Menurut sebuah laporan oleh Organisasi Pangan dan Pertanian (FAO) PBB, pada tahun 2019, sekitar 55 juta orang Arab atau 13,2 persen dari populasi menderita kelaparan, dan situasinya lebih mengerikan di negara-negara MENA yang terkena dampak konflik dan pertumpahan darah. Selain sengketa, kelangkaan air dan perubahan iklim menimbulkan kesulitan yang cukup besar untuk produksi pertanian dan kehidupan pedesaan di wilayah tersebut.
FAO melaporkan bahwa Mesir adalah salah satu importir gandum utama dunia, membeli sekitar 75 persen pasokan dari Ukraina dan Rusia. Permintaan gandum yang besar disebabkan fakta bahwa orang Mesir mengonsumsi lebih dari dua kali lipat rata-rata global 70 sampai 80 kg per orang, kebanyakan dalam bentuk eish baladi, roti pipih bundar tradisional yang menjadi makanan pokok setiap pekerja miskin.
Meskipun konflik Ukraina telah berdampak besar pada ekonomi dan ketahanan pangan Mesir, harga gandum sebenarnya telah melonjak 44 persen karena faktor lain, bahkan sebelum konflik meletus, memaksa pemerintah untuk menaikkan harga roti bersubsidi. Akibat kenaikan harga belakangan ini, Presiden Mesir, Abdel Fattah el Sisi, mendesak jajarannya menetapkan harga tetap untuk roti non-subsidi, yang dimulai pada akhir Maret 2022.
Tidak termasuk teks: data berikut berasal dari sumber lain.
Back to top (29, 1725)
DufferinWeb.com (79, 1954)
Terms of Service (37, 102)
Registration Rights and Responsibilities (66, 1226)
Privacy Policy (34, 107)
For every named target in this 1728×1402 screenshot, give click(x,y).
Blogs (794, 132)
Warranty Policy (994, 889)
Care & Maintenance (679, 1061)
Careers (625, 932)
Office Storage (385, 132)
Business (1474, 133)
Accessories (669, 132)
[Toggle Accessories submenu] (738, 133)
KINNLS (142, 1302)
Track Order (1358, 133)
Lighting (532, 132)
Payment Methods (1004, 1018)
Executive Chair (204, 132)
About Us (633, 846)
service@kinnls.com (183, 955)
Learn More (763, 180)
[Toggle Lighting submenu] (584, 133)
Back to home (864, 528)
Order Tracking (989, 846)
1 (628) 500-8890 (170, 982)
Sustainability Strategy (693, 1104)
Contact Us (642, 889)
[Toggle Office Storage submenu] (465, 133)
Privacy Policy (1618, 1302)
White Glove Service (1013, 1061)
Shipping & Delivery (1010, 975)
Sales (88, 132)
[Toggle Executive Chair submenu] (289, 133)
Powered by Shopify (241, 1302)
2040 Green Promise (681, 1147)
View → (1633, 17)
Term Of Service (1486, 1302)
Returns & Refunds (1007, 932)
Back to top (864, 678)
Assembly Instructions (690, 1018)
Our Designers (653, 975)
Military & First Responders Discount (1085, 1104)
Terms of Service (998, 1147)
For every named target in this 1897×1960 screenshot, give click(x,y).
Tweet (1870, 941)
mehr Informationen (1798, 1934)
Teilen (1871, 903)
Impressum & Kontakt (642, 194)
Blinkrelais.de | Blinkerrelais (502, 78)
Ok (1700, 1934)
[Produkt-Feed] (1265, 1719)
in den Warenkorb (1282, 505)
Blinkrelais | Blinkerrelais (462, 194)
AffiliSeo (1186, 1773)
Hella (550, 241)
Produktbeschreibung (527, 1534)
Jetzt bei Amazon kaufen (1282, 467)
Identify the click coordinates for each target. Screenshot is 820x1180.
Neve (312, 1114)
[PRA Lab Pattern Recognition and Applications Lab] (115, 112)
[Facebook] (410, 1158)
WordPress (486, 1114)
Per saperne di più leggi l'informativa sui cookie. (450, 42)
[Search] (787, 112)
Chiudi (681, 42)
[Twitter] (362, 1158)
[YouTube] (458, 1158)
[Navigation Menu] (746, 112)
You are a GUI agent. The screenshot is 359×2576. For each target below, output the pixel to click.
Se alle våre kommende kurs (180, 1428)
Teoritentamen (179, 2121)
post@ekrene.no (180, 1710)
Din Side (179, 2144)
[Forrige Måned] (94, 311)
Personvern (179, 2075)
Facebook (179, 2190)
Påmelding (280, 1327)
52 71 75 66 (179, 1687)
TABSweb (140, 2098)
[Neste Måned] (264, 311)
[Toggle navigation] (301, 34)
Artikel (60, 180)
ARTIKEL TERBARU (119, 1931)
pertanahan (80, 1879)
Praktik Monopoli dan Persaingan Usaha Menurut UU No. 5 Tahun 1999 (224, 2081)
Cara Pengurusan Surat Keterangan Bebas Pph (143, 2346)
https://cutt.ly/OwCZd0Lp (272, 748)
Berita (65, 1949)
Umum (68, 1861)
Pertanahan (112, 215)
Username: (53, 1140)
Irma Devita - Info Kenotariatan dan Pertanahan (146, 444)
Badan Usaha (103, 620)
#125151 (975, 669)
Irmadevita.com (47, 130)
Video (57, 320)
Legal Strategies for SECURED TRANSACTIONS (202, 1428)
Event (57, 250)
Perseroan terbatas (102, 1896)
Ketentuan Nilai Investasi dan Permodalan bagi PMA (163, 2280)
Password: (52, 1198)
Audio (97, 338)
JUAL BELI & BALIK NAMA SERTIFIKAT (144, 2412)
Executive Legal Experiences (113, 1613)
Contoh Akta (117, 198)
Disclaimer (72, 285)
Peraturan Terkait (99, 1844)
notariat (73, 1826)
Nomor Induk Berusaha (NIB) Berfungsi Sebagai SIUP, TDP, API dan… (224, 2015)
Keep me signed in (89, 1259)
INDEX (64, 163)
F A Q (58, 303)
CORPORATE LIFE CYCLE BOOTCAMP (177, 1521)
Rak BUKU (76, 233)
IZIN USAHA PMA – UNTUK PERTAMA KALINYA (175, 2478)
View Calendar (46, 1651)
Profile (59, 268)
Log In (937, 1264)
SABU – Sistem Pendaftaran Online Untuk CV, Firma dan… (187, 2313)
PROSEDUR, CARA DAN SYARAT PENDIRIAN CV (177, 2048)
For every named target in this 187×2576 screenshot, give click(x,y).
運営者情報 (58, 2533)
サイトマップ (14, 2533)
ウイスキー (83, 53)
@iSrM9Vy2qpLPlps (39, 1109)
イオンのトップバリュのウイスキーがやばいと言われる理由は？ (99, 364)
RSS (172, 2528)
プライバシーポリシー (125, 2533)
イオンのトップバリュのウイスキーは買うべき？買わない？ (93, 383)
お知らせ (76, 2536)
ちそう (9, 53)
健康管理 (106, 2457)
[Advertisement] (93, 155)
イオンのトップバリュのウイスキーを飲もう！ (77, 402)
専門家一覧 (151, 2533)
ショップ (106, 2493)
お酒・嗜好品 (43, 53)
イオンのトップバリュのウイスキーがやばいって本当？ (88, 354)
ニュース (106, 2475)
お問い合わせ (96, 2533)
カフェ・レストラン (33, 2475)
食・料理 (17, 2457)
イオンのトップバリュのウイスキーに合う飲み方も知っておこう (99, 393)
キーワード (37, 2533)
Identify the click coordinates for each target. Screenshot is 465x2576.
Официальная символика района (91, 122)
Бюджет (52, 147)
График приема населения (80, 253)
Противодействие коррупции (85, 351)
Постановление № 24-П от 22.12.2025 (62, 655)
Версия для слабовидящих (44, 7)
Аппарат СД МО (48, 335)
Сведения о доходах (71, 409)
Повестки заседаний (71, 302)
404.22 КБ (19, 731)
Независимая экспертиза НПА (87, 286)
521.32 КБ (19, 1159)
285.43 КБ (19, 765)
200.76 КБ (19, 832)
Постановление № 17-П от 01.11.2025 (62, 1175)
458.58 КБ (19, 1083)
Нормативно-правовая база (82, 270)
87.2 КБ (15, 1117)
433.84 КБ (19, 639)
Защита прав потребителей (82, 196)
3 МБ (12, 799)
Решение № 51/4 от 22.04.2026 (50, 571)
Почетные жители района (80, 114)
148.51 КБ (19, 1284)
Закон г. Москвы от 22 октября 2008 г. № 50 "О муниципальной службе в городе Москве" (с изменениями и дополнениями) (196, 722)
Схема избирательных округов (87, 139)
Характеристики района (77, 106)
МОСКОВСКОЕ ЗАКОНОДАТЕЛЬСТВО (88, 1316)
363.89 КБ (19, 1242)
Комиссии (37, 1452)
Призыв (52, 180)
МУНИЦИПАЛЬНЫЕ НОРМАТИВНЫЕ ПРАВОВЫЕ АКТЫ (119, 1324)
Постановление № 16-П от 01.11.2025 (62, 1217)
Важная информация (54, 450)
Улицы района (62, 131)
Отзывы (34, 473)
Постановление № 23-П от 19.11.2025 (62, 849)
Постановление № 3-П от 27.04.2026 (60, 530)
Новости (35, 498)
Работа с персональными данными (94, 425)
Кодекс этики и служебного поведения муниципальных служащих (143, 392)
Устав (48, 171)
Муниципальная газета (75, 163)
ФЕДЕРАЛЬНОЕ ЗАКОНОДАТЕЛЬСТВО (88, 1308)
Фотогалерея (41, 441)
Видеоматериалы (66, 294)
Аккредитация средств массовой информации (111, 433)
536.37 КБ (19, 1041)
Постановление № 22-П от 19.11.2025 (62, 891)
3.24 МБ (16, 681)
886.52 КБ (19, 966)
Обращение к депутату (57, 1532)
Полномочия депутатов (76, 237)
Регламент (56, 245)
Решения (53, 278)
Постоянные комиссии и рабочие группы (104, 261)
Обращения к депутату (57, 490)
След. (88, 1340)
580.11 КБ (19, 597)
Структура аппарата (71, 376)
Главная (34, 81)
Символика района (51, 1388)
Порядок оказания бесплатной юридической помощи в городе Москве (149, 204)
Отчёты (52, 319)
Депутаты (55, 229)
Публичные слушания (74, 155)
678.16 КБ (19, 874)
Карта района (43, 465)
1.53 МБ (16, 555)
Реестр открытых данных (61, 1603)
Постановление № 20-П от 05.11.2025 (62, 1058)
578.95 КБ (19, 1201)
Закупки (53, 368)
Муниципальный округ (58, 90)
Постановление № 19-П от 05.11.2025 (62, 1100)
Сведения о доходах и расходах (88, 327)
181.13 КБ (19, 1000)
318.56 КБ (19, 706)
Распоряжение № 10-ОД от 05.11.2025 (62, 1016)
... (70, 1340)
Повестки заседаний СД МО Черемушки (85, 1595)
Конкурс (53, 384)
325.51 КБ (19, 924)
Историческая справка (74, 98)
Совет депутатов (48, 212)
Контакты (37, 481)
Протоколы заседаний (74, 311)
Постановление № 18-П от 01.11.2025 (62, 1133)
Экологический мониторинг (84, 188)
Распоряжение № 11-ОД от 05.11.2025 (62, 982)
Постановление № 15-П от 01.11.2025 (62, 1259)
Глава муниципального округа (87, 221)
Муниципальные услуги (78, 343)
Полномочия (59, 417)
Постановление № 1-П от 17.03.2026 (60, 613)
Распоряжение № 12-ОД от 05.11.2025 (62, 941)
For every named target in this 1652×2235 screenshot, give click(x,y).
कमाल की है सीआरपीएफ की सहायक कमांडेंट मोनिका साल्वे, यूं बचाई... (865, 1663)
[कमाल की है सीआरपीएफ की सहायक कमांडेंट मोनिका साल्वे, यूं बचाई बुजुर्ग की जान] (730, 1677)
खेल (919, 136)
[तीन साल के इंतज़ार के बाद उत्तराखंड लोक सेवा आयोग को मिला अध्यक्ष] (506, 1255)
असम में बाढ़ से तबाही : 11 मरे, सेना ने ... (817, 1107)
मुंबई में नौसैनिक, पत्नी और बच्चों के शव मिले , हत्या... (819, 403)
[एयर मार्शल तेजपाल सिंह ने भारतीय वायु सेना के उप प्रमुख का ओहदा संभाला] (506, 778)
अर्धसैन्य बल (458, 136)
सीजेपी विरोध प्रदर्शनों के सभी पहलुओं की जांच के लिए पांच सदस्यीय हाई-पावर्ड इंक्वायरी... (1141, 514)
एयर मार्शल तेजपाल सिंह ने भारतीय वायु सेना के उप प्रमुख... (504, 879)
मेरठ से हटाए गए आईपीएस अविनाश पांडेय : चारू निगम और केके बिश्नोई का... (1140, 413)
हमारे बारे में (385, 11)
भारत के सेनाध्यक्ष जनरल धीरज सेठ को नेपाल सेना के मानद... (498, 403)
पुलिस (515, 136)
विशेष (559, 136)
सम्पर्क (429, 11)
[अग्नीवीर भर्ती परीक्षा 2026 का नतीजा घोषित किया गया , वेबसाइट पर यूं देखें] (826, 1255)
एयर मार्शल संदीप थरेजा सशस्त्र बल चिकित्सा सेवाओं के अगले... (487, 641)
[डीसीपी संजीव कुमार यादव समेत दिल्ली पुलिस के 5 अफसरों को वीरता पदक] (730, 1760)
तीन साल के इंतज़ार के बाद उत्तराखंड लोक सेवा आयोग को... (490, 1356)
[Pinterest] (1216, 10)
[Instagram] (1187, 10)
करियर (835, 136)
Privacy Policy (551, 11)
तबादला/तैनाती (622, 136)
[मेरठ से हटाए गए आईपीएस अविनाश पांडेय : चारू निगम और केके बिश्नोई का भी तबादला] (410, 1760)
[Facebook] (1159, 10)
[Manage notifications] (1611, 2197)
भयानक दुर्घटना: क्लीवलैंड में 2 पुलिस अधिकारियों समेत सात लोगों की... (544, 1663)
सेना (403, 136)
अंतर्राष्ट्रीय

Kantor berita Al Nahar melaporkan, Presiden Sisi, dalam pidato pembukaan proyek Masa Depan Mesir untuk Produksi Pertanian, menyatakan bahwa dunia sedang mengalami krisis global dalam harga dan pasokan pangan akibat konflik Ukraina, dan negara sangat terpengaruh oleh krisis ini. Ia pun merujuk Surah Yusuf tentang perlunya ‘menyimpan gandum untuk kelaparan’ untuk mengurangi krisis pangan dengan bahaya yang paling kecil.
Akibat dominasi Ukraina dan Rusia sebagai eksportir, Kairo sekarang kesulitan mencari pemasok baru. Di sisi lain, ada kekhawatiran serius bahwa Bendungan Renaisans Besar Ethiopia, yang dibangun di Sungai Nil, dapat berdampak pada lahan pertanian di hilir Mesir dan meningkatkan masalah keamanan pangan di masa depan.
“Ketidakseimbangan pangan juga dapat memicu migrasi massal, kelaparan dan pemberontakan, sekaligus meningkatkan masalah ekonomi dan politik yang mendidih di wilayah tersebut,” tutur Dr. Engin Koc, asisten profesor di Department of International Relations Bursa Technical University, Turki. “Kairo harus cepat meningkatkan saluran pasokan makanan dan mekanisme produksi dalam negeri. Mesir mungkin harus mencari bantuan dari negara-negara Teluk untuk menangani kesulitan saat ini.”